Alla stazione di Kunming, ho preso un biglietto senza capire che tipo di posti avrei avuto e mi sono ritrovato su un vagone abbastanza affollato di gente e bagagli con sedili rigidi. Una specie di terza classe, direi, ma anche questa molto pulita e bene organizzata. Ogni vagone ha un suo responsabile, che prima della partenza staziona fuori dalla porta del treno per dare le indicazioni e per controllare che tutto proceda regolarmente, ed é proprio uno di questi che mi suggerisce di spostarmi in una cuccetta. In qualche modo mi fa capire che appena il treno sarebbe partito avrei potuto cambiare di posto così, dopo, avere pagato una modesta differenza ed avere ricevuto in cambio un regolare scontrino emesso da una macchinetta portatile, mi ritrovo seduto su una cuccetta in uno scompartimento di sei posti letto. Come pure nel pullman, anche in treno le cuccette sono fisse, non si trasformano in sedili durante le ore diurne, ma naturalmente il treno offre spazi maggiori e la possibilità di muoversi di tanto in tanto per sgranchirsi un po’ le gambe. Quello che colpisce una volta di più sono l’organizzazione e la pulizia: ogni vagone ha il suo bollitore dell’acqua per potere preparare l’immancabile tè; con una certa frequenza, personale in uniforme passa per pulire i corridoi dei vagoni e, non di rado, ho notato che anche i responsabili del vagone, contribuivano a mantenere pulito lo spazio di loro competenza.

Di tanto in tanto passa qualche venditore di generi alimentari molto locali, che fin dal primo momento ho giudicato, forse a torto, improponibili al mio palato, con il suo carrello pieno di riso o di altri cibi immersi in salse dai colori molto attraenti ma dagli odori particolarmente forti. La mia alternativa ad una dieta forzata viene da un carretto di sola frutta che passa innumerevoli volte nel corso del viaggio, e che ogni volta accolgo con un senso di profonda gratitudine, tanto più che, dopo avergli chiesto, sempre con l’ausilio del traduttore, se fosse stato possibile avere una bottiglia d’acqua, al passaggio seguente, si ripresenta con l’agognata bottiglia mostrando un’aria soddisfatta.

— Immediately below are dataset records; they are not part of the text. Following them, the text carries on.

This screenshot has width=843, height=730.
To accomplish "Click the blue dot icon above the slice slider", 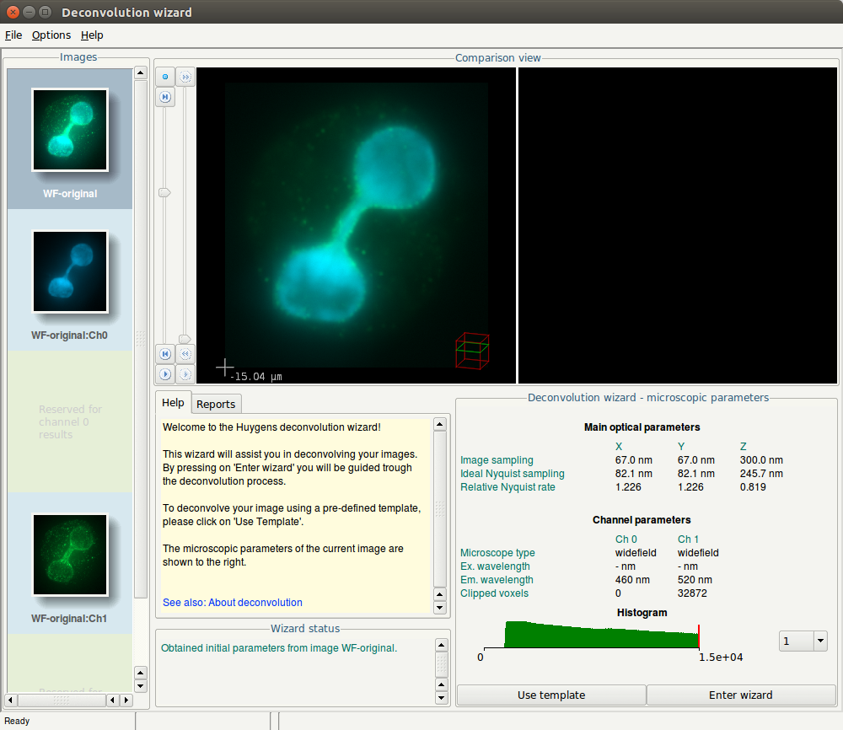I will coord(165,77).
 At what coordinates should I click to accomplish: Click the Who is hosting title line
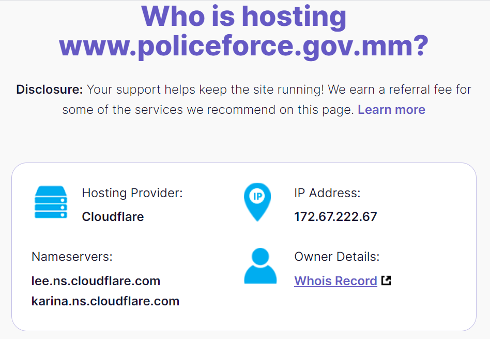click(244, 16)
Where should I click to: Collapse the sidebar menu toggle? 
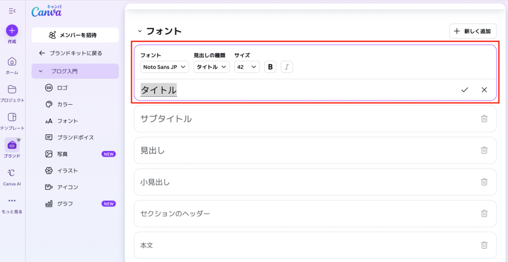pos(12,10)
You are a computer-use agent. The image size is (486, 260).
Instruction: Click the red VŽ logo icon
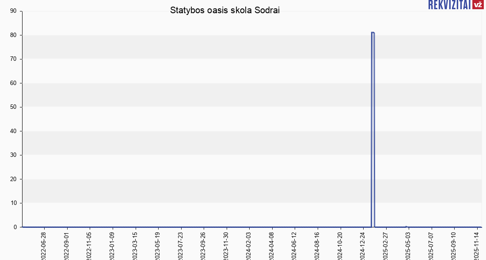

Tra arance, banane e uva, mangiucchiate qua e là nel corso del viaggio, placo la fame. Violento con del tè il mio italico bisogno di caffè e mi posso dedicare finalmente a godermi il panorama e ad osservare i miei occasionali compagni di viaggio.

Se mi fossi aspettato qualcosa di caratteristico o di particolare da parte degli altri viaggiatori, sarei rimasto profondamente deluso. Al di là di qualche sorriso di simpatia o di qualche frase di circostanza in cinese che, tanto per cambiare, non capisco, si fanno beatamente i fatti propri: chi sta seduto sui sedili ribaltabili del corridoio sorseggiando il suo té, chi con un tablet e chi, semplicemente guardando distrattamente fuori dal finestrino con l’aria quasi assente. Pazientemente si lasciano scorrere addosso il tempo che passa con lentezza, indifferenti a tutto quello che a me, invece, sembra essere un’enorme attrazione. Ora mangiano, ora si sdraiano sulla cuccetta ora raggiungono lo spazio per i fumatori. Una certa attività si nota solo da parte del personale ferroviario, sempre in movimento, sempre attenti. Quando il treno si ferma in qualche stazione, hanno già provveduto a bloccare una delle due entrate del vagone ed i bagni e, dopo avere scaricato sul marciapiede i sacchi della spazzatura collocati nei pressi dei lavabi, si piazzano sotto all’unica portiera aperta ad osservare, quasi con zelo, quanto avviene sotto i loro occhi. Tutti in uniforme, naturalmente, e tutti con il loro sguardo severo che in realtà sembra essere solo una maschera, dal momento che se poi gli chiedi qualche informazione, nonostante un tono di voce che sembra un ordine abbaiato, non nascondono una certa gentilezza e una certa professionalità. Talvolta un sorriso.

Volti impenetrabili, che trattengono i loro stati d’animo, non lasciando trapelare in alcun modo le loro emozioni o la loro impazienza di arrivare a destinazione. Visi decorati da occhi a mandorla che nascondono le loro realtà dietro al telo bianco della discrezione: Ombre Cinesi.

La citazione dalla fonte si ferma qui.